そう言い、優しく微笑むネロの顔は、嘘偽りのないものだ。

キリエは先ほどまであった強い不安感はなく、ネロのその言葉を聞いて嬉しさと、しかしそれでも嘘を付いてしまったことへの申し訳なさで心がいっぱいだった。

「ありがとうネロ…。でも、ごめんなさい」

「き、キリエ…!悪かったっ」

思わず涙があふれ出す。それを見たネロが慌てふためいて、部屋に置いてあるだろうティッシュ箱を探しに行った。

キリエは指先で涙を拭いて、ニコにも心の中で謝罪をしていた。

さっきまで凄まじい後悔で頭がいっぱいになって、勝手に落ち込んでいた自分が情けなかった。ニコの言う通り、ネロは否定しなかった。寧ろ「好きだ」と言ってくれた。

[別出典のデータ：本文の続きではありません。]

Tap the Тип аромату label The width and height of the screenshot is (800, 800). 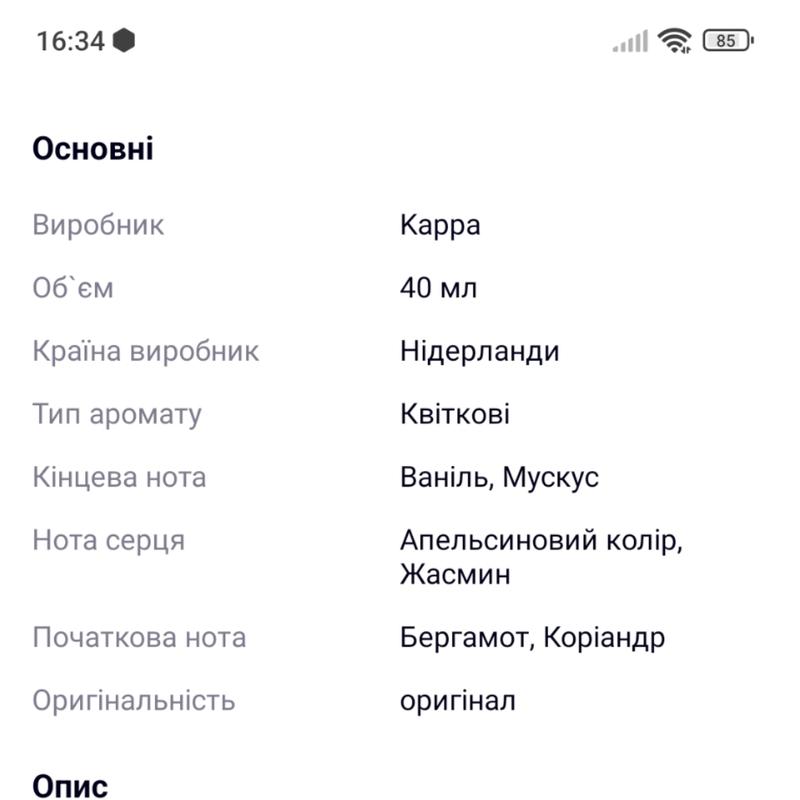[117, 414]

それがとても嬉しくて、キリエはニコに、ネイルをしてくれたことに、自分を勇気づけてくれた彼女に感謝の気持ちであふれていた。

彼女が帰ってきたら、今日のことを言おう。


そしてもう隠さなくても良い。


ネロが受け入れてくれた。そう思っただけで、心が躍る。

指先できらきらと輝くネイルは、とても美しい。

右手を天井に掲げて、キリエは強くそう思った。